The Minnesota Jewish Theatre Company's Our Class is not an easy play to see. It's not the kind of show you go to for a light escape from reality for a few hours. You walk out of the theater with lots to think about, and none of it very happy. But it's important to remember our past and attempt to make sense of it, although I'm not sure one can make sense of the atrocities committed against friends, neighbors, classmates as in this play. But at least we can bear witness to it.
Our Class was written by Polish playwright Tadeusz Slobodzianek based on true events in a small Polish town during WWII. The 2001 controversial book Neighbors argues that the majority of the Jews in the town of Jedwabne were murdered by the Polish residents of the town, their friends and neighbors, not the Nazis. The play explores this idea and examines how children who once played, laughed, and learned together can grow up to betray and murder each other.
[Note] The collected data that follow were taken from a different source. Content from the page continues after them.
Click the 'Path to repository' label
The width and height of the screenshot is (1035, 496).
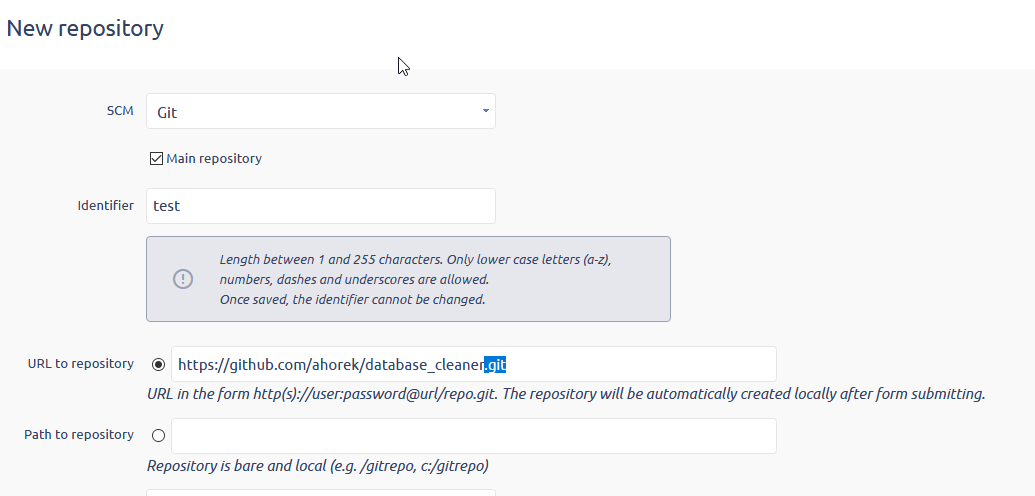tap(79, 434)
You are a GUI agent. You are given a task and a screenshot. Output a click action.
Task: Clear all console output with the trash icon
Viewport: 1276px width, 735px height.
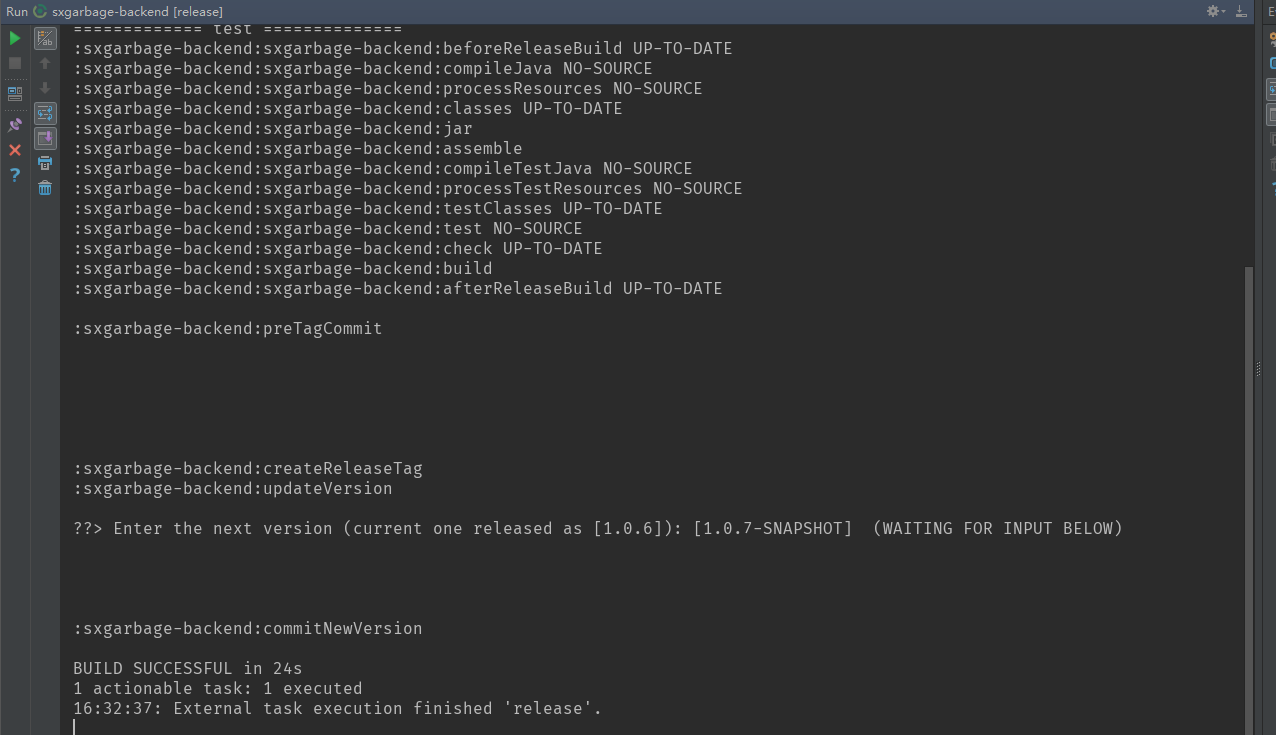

The play begins with ten young classmates, played by actors of various ages (corresponding approximately to the age of their character at the time of death). They're normal school-children, laughing, playing, teasing, fighting. As they grow older a division begins to be apparent between the five Jewish children and the five Catholic children. The division grows as the war progresses and Poland is invaded first by the Soviets and then by the Nazis (to simplify the incredibly complicated history). Classmates turn on each other, betray each other, beat each other, but some choose to shelter and save each other. Act I culminates in the burning of a barn containing hundreds of Jews. Some of our class are the perpetrators, some are the victims. In Act II, those that are still alive try to move on and make a life for themselves. Some feel remorse for what they've done, others feel justified in their actions or are in denial of them. Either way, the events of that day remain with them forever. As each character dies (the play follows each character to the end of his or her life, whether young or old, in Poland or elsewhere), one signature article of clothing is replaced with a version in red - a belt, hat, ribbon, vest. And they remain on stage; ghosts haunting the lives of those left behind.
An interesting feature of this play is that characters describe their actions as they're doing them (which reminded me of the style of In the Red and Brown Water). This gives the audience deeper insight into each character's thoughts and feelings. Some of the characters are based on real people, and all of them are fully defined. We get to know specific details of each character's life, some that don't even really relate to the plot, but all of which help to create a sense that these are real people. The cast is so talented in bringing these characters to life that I hesitate to call any of them out because there are so many powerful performances. But I will. :) Elena Giannetti is the young wife and mother Dora; strong and heart-breaking, she's the center of the two most painful scenes of the play. Caleb Carlson (graduate of the U of M/Guthrie training program) is the militant Rysiek who commits some pretty atrocious acts, but Caleb manages to convey Rysiek's inner torment that makes him almost sympathetic. As opposed to the completely unlikable Zygmunt (Michael Jurenek), who betrays both "friends" and "enemies" alike depending on what best serves his own self-interest. Candace Barrett Birk is the Jewish girl Rachelka who becomes the Catholic woman Marianna in order to survive, and lives out her life resigned to her fate. Maggie Bearmon Pistner (who was so funny and over-the-top in Next Fall at the Jungle earlier this year) is Zocha, one of the "heroic" Poles who harbored and saved a Jew, which comes with its own complications. One of the wonderful things about this play is that each character reacts differently to the situation they find themselves in, showcasing a wide variety of what people did to survive, some admirable, some not so.
I wanted to see this play for several reasons. I am of mostly German descent, except for my one Polish great-grandmother, and was raised Catholic, so I feel like it's part of my cultural history that I need to be aware of and deal with, as difficult as that is. I have traveled in Germany and Poland and visited the concentration camp at Auschwitz. To say it's a sobering experience is an understatement. Seeing this play is a little like visiting Auschwitz (without the very visceral sense of being in that place), difficult but somehow necessary. At intermission I overheard several conversations about people's personal stories about the holocaust or what their parents told them about it. This play gets people talking and thinking about difficult issues, which is what theater at its best is all about.